All along, in the pain and in the head-shaking and in the great fun, I've been learning about myself. How could I know how important financial responsibility was to me until I dated someone who didn't pay for anything (ever) and was fine with that? How could I have realized how honesty rises to the surface from the depths of a person's personality until I went out with someone who couldn't bring himself to tell me he didn't drive (at all)? How could I have known how critical I think it is for a man to have forthright manners until I went out with one man who watched me drive away in a snowstorm and didn't bother to see if I got home OK until five days later (buh-bye)?
I've also learned some surprising and sweet things. Like how much I've missed listening to live music. Like how generous, kind and in search of a deep connection some men my age are. Like what a thrill raw chemistry is at this age, and how being or not being a parent can impact a dating (gulp) relationship.
What I never, ever expected was for the feelings to get serious. I honestly thought it was fun and that I could make an investment without falling or being fallen for. I was wrong.
I pushed back on it. A few times. The timing, the situation, the man -- something was always not right. And, I rationalized, I am still learning. I am still trying. I am still working this all out.
As I type, I realize that this -- and that I -- sound cold, removed, raw. Perhaps I have been. At times. But I do think this has also been -- and I have also been -- engaged, delighted, open.I have laughed a lot, sometimes during delicious late-night conversations with a man I've liked and sometimes with my grrrlfriends about one of those non-driving, non-paying wackadoodles. It's been hard, but that doesn't mean it hasn't been good or worth it.

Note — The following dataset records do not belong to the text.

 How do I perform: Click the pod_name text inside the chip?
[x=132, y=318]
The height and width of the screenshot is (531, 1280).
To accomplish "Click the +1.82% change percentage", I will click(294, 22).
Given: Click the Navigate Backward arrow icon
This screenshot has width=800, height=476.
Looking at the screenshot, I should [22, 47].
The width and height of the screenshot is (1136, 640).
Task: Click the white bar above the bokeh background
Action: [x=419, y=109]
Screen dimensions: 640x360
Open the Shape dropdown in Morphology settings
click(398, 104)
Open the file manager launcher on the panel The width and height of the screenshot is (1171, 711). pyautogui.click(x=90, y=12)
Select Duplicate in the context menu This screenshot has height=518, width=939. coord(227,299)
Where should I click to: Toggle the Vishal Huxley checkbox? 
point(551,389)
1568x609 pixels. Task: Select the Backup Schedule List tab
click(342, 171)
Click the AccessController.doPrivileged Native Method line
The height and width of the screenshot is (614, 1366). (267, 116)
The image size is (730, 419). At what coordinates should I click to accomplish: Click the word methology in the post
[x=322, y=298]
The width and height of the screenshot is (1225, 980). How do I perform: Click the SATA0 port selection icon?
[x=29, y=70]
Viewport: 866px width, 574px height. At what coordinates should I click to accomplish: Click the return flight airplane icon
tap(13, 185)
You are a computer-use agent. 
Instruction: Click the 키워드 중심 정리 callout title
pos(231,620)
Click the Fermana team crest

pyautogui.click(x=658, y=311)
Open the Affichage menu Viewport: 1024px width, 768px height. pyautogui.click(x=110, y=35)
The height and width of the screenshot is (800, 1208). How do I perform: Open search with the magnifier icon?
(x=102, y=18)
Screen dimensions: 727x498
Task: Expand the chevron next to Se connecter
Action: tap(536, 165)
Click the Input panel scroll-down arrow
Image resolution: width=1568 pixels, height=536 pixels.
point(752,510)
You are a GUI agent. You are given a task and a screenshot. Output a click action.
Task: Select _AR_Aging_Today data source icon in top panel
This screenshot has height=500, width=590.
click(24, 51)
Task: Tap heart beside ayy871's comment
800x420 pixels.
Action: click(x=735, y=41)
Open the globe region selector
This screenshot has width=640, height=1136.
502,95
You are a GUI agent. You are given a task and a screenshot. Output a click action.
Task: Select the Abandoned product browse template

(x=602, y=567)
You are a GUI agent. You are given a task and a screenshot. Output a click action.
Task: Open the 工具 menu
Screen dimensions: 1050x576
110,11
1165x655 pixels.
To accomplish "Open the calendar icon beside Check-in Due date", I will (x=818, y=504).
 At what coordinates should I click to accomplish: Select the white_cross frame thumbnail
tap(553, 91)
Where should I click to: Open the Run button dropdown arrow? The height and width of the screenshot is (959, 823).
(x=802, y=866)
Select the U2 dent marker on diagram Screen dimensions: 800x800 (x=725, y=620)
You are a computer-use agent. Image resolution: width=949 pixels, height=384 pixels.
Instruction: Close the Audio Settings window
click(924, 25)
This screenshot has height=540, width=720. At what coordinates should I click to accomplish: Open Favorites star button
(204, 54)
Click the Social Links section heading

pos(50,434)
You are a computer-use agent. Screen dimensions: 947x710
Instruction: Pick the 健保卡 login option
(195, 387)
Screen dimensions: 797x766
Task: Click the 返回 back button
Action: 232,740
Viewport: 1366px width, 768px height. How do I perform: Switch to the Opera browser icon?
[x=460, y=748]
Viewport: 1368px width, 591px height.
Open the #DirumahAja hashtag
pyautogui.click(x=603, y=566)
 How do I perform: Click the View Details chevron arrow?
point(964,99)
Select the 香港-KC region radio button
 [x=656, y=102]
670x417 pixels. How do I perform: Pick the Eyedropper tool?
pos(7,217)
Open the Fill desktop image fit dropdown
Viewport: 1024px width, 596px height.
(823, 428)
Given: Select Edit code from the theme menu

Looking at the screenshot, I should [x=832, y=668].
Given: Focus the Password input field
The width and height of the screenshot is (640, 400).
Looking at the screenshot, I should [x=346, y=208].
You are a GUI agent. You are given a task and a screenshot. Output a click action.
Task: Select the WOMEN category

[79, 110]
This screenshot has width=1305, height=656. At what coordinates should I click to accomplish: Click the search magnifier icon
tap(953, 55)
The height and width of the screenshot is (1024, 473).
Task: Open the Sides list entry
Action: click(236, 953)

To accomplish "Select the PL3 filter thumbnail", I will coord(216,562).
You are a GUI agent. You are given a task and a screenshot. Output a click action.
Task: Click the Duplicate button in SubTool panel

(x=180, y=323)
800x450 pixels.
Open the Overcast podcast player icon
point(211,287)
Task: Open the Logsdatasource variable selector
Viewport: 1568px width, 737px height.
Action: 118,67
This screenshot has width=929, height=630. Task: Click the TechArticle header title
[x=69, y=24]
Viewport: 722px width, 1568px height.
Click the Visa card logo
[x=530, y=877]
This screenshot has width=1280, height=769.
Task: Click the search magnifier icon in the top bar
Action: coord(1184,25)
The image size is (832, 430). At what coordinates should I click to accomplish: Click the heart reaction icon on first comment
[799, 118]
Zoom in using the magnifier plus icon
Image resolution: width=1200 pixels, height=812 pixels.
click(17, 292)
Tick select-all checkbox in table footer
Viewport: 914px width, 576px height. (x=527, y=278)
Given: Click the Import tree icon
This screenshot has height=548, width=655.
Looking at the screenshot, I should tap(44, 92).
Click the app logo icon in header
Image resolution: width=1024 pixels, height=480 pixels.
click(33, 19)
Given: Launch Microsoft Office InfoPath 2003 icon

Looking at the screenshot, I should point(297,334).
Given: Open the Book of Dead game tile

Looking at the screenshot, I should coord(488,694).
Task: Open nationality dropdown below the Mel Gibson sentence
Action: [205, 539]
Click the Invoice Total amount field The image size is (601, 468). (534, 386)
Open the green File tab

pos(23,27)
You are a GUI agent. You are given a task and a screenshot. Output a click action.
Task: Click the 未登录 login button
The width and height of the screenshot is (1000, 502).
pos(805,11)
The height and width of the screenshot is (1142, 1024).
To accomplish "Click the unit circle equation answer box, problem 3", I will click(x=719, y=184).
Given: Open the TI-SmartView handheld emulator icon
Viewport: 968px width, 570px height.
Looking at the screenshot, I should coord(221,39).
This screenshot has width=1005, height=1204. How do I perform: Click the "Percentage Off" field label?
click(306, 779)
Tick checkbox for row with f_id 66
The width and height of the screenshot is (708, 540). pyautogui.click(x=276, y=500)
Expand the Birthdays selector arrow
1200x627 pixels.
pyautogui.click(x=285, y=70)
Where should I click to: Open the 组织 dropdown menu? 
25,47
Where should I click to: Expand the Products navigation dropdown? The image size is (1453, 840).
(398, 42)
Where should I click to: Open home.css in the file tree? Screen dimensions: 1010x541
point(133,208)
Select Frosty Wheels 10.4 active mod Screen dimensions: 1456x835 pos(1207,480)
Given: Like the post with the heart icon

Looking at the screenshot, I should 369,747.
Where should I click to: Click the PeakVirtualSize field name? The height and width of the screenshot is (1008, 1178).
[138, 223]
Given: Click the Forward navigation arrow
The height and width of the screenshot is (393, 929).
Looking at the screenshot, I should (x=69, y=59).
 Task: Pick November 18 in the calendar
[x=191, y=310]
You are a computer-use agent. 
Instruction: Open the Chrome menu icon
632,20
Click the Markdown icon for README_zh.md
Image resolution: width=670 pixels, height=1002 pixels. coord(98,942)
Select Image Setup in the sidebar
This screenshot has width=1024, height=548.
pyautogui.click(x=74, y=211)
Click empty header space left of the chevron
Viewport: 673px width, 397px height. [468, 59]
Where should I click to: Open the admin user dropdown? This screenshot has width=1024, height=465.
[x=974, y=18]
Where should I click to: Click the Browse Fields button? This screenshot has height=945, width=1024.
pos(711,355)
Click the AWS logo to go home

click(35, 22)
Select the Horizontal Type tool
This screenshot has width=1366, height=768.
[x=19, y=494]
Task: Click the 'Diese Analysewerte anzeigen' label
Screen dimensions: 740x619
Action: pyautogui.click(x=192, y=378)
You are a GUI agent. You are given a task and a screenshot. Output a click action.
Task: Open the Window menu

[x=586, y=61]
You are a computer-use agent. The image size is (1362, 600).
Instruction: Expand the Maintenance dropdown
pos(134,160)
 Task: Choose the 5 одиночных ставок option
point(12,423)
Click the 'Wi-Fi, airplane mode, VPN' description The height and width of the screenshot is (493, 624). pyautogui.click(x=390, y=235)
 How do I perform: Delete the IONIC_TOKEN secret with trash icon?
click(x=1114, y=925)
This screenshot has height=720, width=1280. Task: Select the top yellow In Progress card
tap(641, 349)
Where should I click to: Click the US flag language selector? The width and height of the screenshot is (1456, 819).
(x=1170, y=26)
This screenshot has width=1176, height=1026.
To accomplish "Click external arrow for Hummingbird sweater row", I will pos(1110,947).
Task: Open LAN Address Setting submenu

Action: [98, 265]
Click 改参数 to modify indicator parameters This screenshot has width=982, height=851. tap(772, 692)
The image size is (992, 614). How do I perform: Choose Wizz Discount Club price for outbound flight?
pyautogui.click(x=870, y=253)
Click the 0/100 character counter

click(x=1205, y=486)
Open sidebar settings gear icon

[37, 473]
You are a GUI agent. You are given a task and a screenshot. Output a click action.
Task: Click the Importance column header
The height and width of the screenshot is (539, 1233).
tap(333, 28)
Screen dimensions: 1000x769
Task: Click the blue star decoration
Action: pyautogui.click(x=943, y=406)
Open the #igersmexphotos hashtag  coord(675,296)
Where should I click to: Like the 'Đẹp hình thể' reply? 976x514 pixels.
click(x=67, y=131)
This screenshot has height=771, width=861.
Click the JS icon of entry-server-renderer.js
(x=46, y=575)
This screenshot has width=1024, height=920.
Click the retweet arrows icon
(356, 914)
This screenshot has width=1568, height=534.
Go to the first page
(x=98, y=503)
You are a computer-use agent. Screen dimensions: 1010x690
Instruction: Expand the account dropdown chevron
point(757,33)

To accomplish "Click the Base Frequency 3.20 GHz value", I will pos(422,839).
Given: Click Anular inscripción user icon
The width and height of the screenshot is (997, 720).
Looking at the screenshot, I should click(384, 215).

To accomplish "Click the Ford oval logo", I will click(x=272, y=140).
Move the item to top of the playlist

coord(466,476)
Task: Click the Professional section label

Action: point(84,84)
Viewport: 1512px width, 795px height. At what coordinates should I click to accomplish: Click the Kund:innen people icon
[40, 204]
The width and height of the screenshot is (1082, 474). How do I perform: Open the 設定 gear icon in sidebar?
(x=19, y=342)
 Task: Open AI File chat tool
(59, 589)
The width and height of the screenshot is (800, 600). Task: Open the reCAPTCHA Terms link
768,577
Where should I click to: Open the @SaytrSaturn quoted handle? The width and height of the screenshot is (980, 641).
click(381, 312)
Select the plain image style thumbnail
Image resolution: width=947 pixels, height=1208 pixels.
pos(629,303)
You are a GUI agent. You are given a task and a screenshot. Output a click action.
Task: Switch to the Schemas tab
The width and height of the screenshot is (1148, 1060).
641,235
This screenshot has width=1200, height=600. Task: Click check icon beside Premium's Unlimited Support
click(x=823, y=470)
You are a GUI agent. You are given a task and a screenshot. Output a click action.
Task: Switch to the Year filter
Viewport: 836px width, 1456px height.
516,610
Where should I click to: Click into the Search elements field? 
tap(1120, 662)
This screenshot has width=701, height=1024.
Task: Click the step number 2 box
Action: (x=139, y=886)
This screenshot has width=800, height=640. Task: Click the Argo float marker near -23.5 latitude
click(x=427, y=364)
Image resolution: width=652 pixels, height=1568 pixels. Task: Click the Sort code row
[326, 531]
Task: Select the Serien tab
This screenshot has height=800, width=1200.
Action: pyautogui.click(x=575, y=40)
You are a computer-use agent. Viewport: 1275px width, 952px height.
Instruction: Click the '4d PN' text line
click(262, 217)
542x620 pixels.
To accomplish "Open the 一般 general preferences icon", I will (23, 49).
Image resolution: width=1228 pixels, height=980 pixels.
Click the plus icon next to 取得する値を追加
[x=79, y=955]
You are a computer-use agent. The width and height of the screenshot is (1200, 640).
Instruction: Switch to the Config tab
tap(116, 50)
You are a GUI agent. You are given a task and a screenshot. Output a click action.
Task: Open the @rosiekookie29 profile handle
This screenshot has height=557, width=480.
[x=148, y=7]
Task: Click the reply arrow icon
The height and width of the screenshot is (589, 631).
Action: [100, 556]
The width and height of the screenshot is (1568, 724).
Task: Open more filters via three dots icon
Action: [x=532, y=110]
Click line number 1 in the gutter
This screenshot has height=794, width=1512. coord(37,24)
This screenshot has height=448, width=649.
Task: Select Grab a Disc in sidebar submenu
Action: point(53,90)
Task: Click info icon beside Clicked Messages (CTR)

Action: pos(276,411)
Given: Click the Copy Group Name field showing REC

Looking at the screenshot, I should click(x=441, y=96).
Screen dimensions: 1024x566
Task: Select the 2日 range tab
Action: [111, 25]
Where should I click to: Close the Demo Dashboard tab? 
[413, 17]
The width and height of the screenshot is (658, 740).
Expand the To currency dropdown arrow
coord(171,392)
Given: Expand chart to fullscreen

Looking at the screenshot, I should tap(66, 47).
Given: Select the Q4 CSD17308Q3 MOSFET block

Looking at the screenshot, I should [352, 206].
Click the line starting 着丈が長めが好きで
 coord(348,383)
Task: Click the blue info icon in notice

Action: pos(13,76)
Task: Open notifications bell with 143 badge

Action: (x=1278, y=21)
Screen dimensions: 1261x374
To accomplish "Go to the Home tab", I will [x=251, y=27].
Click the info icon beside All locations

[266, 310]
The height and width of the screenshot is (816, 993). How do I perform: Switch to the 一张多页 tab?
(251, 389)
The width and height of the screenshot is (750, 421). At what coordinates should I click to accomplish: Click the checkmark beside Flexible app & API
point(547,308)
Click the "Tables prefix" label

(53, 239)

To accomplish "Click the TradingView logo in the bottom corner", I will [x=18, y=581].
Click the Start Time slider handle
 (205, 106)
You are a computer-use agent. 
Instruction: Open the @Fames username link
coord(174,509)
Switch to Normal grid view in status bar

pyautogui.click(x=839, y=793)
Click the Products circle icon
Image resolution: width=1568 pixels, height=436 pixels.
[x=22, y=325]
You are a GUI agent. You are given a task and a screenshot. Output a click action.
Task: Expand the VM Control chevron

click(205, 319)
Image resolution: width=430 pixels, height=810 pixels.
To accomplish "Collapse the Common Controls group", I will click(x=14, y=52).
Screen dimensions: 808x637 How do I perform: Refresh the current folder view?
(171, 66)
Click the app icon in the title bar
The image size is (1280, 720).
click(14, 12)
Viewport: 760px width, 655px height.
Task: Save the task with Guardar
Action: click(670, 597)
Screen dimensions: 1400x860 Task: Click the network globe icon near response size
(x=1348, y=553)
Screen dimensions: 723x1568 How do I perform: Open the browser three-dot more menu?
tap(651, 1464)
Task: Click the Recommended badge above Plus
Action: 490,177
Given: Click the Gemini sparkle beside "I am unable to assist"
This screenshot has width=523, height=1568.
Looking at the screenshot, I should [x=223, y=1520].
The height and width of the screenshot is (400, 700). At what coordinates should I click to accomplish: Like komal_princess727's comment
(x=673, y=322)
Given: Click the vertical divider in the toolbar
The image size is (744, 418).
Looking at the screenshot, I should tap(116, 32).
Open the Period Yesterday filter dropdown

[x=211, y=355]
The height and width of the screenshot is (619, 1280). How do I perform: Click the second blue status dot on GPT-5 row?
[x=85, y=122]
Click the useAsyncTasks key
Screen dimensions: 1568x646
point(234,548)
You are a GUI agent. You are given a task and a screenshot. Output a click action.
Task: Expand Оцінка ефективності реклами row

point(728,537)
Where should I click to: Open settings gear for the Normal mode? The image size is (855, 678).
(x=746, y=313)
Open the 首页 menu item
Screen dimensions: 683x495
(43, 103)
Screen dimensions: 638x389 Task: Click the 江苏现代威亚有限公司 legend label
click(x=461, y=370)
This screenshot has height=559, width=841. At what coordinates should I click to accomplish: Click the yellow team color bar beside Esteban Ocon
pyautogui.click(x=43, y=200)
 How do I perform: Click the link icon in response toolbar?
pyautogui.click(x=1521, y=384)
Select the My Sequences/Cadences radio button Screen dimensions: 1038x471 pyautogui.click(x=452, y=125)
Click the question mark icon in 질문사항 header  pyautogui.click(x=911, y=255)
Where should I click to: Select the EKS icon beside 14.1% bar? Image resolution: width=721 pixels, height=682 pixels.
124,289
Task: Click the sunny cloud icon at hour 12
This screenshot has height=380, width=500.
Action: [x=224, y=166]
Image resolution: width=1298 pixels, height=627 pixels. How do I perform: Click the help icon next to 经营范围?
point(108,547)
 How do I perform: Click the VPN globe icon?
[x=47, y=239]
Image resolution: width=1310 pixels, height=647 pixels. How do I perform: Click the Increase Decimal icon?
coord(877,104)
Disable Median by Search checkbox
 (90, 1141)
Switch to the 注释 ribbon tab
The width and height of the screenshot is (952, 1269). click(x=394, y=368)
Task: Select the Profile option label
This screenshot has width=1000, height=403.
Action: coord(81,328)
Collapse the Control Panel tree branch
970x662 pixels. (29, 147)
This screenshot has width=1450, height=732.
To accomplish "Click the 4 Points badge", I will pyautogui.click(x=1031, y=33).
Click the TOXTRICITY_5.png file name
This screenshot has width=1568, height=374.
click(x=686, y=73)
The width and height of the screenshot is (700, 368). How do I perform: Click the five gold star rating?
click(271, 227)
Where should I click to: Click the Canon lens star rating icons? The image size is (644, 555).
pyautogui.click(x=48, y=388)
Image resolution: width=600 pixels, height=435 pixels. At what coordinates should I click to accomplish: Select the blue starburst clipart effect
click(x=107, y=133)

I'm not on that dating site anymore, for several significant reasons. But I am dating, just differently than I did before. This time, trying to be even more open. And this time, even more scared. Maybe both are because the compartmentalizing is getting harder, and I am in a very different place -- in my life and with myself -- than I was on that first date a long time ago. Again, hard but worth it.
What do you think, whether you are married or single or dating or not, is the most important thing that a mother can know when she's dating? Or as she makes over the way she's dating?
Reader Comments (9)
The last time I met a man for lunch, 8 minutes from my house, my daughter called me 13 times. I kid you not. Granted I didn't hear most of the calls, but she was freaked out and it was midday. I was with a stranger. There is no other adult for her to go to or be with or be scared to. That's when i decided at long last and once and for all (for now, lol) that I'm done w/ dating. She leaves for college in 2013. Line something up for me, would ya?
Would LOVE to share stories sometime though!!!
http://orthoticcontessa.com/2007/07/06/mint-anyone/
I will tell you that I had to read the entire thing to even know who I was referring to. I didn't remember...but the rest of it reminded me of what you wrote today.
Learning -Dating again for the first time, learning what I liked and disliked.
Basking -Finding someone and just enjoying them
Hurt -Feeling your first heart ache after a divorce
Open, Ready, Satisfied, Comfortable -I'm ready for anything. It could involve a man or not. I'm not even trying to date but letting them come to me. I am just so damn happy and content with my life. And when I feel fear in dating now I know I can conquer it. Feelings are okay.
Not sure what is next... but it's taken me three years of all of that to get to this sweet spot. I think I'm going to coast for a while and just hang on for the ride!!!
Speaking of.... CAN NOT wait to see you in Chicago when I pick up the Fiesta.